Lines from the one containing "The height and width of the screenshot is (726, 1568)." through the end of the data below are to be transcribed exactly; leave out all others.

(Beginning of Material for this exercise)

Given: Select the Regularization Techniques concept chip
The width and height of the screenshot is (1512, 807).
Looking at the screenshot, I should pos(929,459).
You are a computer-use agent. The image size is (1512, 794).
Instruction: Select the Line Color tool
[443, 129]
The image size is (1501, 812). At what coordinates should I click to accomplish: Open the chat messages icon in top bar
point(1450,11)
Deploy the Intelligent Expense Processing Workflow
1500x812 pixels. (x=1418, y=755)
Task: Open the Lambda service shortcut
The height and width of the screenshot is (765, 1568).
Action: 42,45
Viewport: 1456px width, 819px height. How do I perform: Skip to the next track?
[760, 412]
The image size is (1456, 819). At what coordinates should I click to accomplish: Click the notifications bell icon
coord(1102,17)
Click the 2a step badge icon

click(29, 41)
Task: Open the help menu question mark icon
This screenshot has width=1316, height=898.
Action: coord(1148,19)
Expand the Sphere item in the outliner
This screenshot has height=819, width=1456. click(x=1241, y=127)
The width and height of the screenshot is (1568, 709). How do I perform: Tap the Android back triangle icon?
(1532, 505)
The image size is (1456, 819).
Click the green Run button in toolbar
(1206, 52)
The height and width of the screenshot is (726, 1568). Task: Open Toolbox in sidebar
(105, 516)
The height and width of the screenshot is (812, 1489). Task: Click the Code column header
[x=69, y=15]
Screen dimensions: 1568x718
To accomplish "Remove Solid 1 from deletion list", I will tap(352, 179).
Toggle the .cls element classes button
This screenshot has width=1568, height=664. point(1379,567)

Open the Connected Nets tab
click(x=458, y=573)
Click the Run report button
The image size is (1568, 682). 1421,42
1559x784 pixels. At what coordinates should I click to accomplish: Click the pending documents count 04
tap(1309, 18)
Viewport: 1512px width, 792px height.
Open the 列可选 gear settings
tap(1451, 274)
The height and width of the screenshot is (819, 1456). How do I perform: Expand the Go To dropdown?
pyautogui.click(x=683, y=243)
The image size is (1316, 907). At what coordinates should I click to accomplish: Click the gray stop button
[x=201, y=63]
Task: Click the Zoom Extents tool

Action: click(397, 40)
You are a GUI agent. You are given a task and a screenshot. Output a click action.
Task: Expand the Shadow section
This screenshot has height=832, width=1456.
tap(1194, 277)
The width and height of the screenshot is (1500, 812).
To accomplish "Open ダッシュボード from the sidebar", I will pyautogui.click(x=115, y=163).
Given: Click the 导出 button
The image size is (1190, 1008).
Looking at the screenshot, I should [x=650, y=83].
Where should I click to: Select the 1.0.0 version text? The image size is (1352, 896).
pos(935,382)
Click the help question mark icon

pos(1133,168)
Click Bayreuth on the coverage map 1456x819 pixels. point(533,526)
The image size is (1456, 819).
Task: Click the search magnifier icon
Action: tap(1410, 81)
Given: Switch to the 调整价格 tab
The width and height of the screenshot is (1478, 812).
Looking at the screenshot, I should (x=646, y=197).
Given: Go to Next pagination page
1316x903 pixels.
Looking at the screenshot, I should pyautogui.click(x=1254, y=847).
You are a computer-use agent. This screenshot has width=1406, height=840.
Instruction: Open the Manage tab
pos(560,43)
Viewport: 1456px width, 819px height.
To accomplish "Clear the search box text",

(End of Material for this exercise)

# [Exercise response]
The height and width of the screenshot is (726, 1568). Task: Open Toolbox in sidebar
(105, 516)
The height and width of the screenshot is (812, 1489). Task: Click the Code column header
[x=69, y=15]
Screen dimensions: 1568x718
To accomplish "Remove Solid 1 from deletion list", I will tap(352, 179).
Toggle the .cls element classes button
This screenshot has width=1568, height=664. point(1379,567)

Open the Connected Nets tab
click(x=458, y=573)
Click the Run report button
The image size is (1568, 682). 1421,42
1559x784 pixels. At what coordinates should I click to accomplish: Click the pending documents count 04
tap(1309, 18)
Viewport: 1512px width, 792px height.
Open the 列可选 gear settings
tap(1451, 274)
The height and width of the screenshot is (819, 1456). How do I perform: Expand the Go To dropdown?
pyautogui.click(x=683, y=243)
The image size is (1316, 907). At what coordinates should I click to accomplish: Click the gray stop button
[x=201, y=63]
Task: Click the Zoom Extents tool

Action: click(397, 40)
You are a GUI agent. You are given a task and a screenshot. Output a click action.
Task: Expand the Shadow section
This screenshot has height=832, width=1456.
tap(1194, 277)
The width and height of the screenshot is (1500, 812).
To accomplish "Open ダッシュボード from the sidebar", I will pyautogui.click(x=115, y=163).
Given: Click the 导出 button
The image size is (1190, 1008).
Looking at the screenshot, I should [x=650, y=83].
Where should I click to: Select the 1.0.0 version text? The image size is (1352, 896).
pos(935,382)
Click the help question mark icon

pos(1133,168)
Click Bayreuth on the coverage map 1456x819 pixels. point(533,526)
The image size is (1456, 819).
Task: Click the search magnifier icon
Action: tap(1410, 81)
Given: Switch to the 调整价格 tab
The width and height of the screenshot is (1478, 812).
Looking at the screenshot, I should (x=646, y=197).
Given: Go to Next pagination page
1316x903 pixels.
Looking at the screenshot, I should pyautogui.click(x=1254, y=847).
You are a computer-use agent. This screenshot has width=1406, height=840.
Instruction: Open the Manage tab
pos(560,43)
Viewport: 1456px width, 819px height.
To accomplish "Clear the search box text",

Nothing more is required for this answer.